GIORGIO BRATO, guidato da Giorgio Braschi (1967), vede un perfetto equilibrio tra ricerca e tradizione,

che lo stilista ricerca nel primitivismo dei rockers. Utilizza principalmente la materia-pelle, ma anche tessuti

organici e poveri giapponesi, sui quali applica un senso di vissuto, conferendo alle stoffe un soffio vitale in

pelli tagliate al laser, usurate dal tempo e trattate al vegetale. Vi è quindi un vitalismo invecchiato.

AVANT-TOI con a capo Mirko Ghigone, vede l’utilizzo di materiali nobili, specialmente cashmere e seta,

che lui brutalizza, togliendone la raffinatezza, attraverso il sabotaggio. I volumi dei suoi abiti si dilatano in

forme oversize, con tinte terrose che ricordano una regressione allo stato primordiale. Ghigone fa emergere il

pullulare della materia, come accade ad esempio in cardigan e maglioni vicine alle energie della natura.

A.F. VANDERVORST (1968 e 1971) si dichiarano sulla linea dell’Anti-Form, dell’arte contemporanea e

della Process Art. Il loro simbolo è una croce rossa, in quanto vogliono essere come guaritori dei mali della

civiltà occidentale che ha perso la su relazione con la natura. Utilizzano così una softness diffusa anche

grazie all’utilizzo di dispositivi elettronici. Spesso richiamano all’abbigliamento da cavallerizza, come in

stivali fatti da zoccoli di cavallo. Applicano tagli arditi e asimmetrici su capi tradizionali, come quando il

retro di una giacca diventa il davanti afflosciandosi.

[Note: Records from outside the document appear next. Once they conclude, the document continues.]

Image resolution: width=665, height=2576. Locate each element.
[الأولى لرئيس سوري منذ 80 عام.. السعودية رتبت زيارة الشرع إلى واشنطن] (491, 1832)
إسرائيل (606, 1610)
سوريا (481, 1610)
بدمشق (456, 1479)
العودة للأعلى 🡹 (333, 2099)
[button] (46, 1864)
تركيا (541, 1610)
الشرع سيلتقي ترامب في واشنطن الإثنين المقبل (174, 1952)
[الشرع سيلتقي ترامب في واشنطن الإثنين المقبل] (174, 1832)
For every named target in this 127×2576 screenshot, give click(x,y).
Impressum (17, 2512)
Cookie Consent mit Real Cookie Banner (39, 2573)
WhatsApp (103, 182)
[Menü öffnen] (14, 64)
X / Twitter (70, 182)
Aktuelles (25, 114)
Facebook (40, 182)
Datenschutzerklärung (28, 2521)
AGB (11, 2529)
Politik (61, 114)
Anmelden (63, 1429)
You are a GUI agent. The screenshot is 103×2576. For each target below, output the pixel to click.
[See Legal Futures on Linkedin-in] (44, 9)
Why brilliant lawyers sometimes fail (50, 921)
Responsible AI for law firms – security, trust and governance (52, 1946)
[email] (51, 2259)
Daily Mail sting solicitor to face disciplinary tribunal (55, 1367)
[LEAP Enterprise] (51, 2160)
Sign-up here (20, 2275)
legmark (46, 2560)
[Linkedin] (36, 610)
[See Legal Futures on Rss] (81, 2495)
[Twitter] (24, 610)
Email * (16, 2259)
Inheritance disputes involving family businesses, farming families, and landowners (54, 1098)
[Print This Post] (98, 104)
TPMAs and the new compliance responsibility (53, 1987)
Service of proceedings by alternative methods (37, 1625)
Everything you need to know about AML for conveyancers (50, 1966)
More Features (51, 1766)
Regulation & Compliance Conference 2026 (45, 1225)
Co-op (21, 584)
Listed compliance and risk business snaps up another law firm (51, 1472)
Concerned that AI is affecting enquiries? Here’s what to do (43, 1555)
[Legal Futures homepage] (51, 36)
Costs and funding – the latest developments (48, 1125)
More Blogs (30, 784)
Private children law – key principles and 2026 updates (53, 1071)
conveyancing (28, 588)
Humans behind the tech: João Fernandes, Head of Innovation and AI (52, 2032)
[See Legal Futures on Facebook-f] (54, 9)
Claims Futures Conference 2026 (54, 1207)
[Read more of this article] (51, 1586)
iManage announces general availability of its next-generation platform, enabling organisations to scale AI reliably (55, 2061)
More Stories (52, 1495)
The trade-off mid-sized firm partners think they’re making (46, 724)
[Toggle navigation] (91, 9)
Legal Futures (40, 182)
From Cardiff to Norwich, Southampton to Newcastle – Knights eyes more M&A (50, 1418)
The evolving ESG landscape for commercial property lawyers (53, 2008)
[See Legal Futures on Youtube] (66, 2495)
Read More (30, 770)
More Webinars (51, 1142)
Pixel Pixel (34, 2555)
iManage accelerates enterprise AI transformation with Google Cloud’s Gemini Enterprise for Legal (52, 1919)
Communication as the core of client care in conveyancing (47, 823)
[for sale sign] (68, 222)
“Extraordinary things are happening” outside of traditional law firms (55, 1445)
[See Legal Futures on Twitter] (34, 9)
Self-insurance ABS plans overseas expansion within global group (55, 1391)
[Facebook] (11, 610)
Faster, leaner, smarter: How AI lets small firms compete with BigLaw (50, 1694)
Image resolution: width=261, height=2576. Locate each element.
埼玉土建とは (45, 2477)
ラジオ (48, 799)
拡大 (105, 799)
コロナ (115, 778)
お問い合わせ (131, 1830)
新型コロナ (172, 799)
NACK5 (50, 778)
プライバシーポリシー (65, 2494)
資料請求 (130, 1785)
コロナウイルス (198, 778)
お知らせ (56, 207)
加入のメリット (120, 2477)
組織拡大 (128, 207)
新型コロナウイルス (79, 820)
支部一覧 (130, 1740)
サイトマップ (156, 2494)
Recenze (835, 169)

BARBARA I GONGINI rappresenta un Anti-form ancora più estrema, senza fare riferimento al passato,

che preferisce travolgere da una biologia diffusa sia sui tessuti che sui volumi. Creando creature tentacolari e

biomorfe, sempre con il total balck monocromo. Con questa stilista si hanno le bestie dell’informe che

avvolgono il corpo.

NUOVI IBRIDI TRA BIOFILIA E CITAZIONE

HAIDER ACKERMANN (1971) presenta uno stile ricco di lembi cascanti che si attorcigliano ed

arricciano alla fine. Predilige materiali nobili, per creare una moda di forme aperte e fruscianti. Per

intensificare il suo vitalismo biomorfo utilizza le tecniche del giapponismo wabi-sabi, cioè la

sovrapposizione di tessuti e le asimmetrie. Rimane comunque il citazionismo tipico della sua generazione, in

quanto i suoi capi sono riconducibili alla pittura manierista a serpentina, e nella permanenza intatta della

silhouette femminile.

ANN-SOFIE BACK (1971) è una biofila classicheggiante, che realizza abiti da donna-vampiro,

sbrindellati e sgualciti. Allo stesso modo BORA AKSU (1969) inserisce nella sua linea tratti biofili, con un

richiamo alla Moda povera variata in due direzioni: una giapponese, secondo la quale ricerca lo stato di

crescita della materia cellulare, ed una che guada alla citazione museale passatista.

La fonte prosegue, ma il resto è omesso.